Threat intelligence alerts may get masked Network rules with destination 80/443 for outbound filtering masks threat intelligence alerts when configured to alert only mode. Create outbound filtering for 80/443 using application rules. Or, change the threat intelligence mode to Alert and Deny.
Azure Firewall uses Azure DNS only for name resolution Azure Firewall resolves FQDNs using Azure DNS only. A custom DNS server isn't supported. There's no impact on DNS resolution on other subnets. We're working to relax this limitation.
Azure Firewall SNAT/DNAT doesn't work for private IP destinations Azure Firewall SNAT/DNAT support is limited to Internet egress/ingress. SNAT/DNAT doesn't currently work for private IP destinations. For example, spoke to spoke. This is a current limitation.
Can't remove first public IP configuration Each Azure Firewall public IP address is assigned to an IP configuration. The first IP configuration is assigned during the firewall deployment, and typically also contains a reference to the firewall subnet (unless configured explicitly differently via a template deployment). You can't delete this IP configuration because it would de-allocate the firewall. You can still change or remove the public IP address associated with this IP configuration if the firewall has at least one other public IP address available to use. This is by design.
Availability zones can only be configured during deployment.
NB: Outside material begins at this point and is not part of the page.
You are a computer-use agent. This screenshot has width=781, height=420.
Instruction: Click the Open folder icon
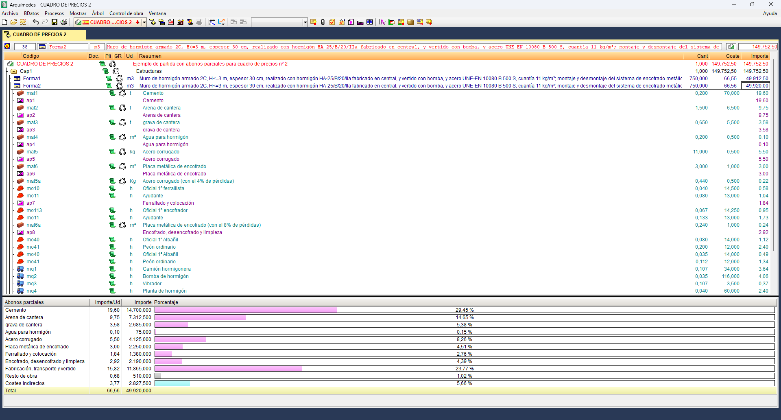tap(13, 22)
Availability zones can only be configured during deployment. You can't configure Availability Zones after a firewall has been deployed. This is by design.
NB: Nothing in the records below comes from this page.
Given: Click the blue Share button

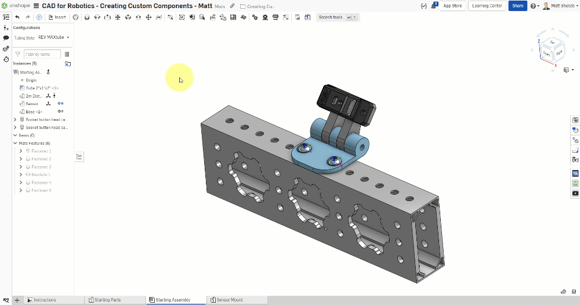Looking at the screenshot, I should [517, 6].
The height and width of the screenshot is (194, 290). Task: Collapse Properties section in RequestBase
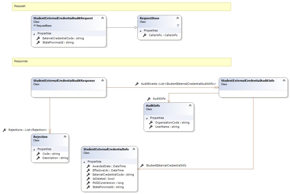pos(140,31)
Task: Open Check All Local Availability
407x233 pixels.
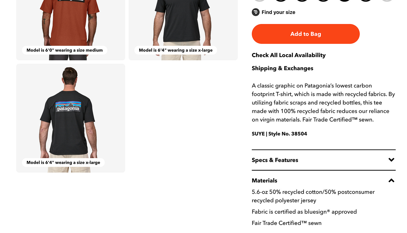Action: (x=288, y=55)
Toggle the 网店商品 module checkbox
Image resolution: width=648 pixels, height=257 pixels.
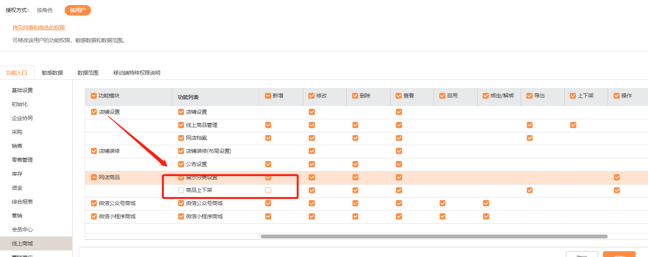[94, 177]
SNAT on inbound connections In addition to DNAT, connections via the firewall public IP address (inbound) are SNATed to one of the firewall private IPs. This requirement today (also for Active/Active NVAs) to ensure symmetric routing. To preserve the original source for HTTP/S, consider using XFF headers. For example, use a service such as Azure Front Door in front of the firewall. You can also add WAF as part of Azure Front Door and chain to the firewall.
SQL FQDN filtering support only in proxy mode (port 1433) For Azure SQL Database, Azure SQL Data Warehouse, and Azure SQL Managed Instance:

During the preview, SQL FQDN filtering is supported in proxy-mode only (port 1433).

For Azure SQL IaaS:

If you are using non-standard ports, you can specify those ports in the application rules.
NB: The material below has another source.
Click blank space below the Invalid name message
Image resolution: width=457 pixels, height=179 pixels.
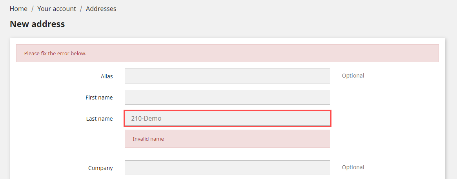pos(228,154)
For SQL in redirect mode, which is the default if connecting from within Azure, you can instead filter access using the SQL service tag as part of Azure Firewall network rules.
Outbound traffic on TCP port 25 isn't allowed Outbound SMTP connections that use TCP port 25 are blocked. Port 25 is primarily used for unauthenticated email delivery. This is the default platform behavior for virtual machines. For more information, see more Troubleshoot outbound SMTP connectivity issues in Azure. However, unlike virtual machines, it isn't currently possible to enable this functionality on Azure Firewall. Follow the recommended method to send email as documented in the SMTP troubleshooting article. Alternatively, exclude the virtual machine that needs outbound SMTP access from your default route to the firewall, and instead configure outbound access directly to the Internet.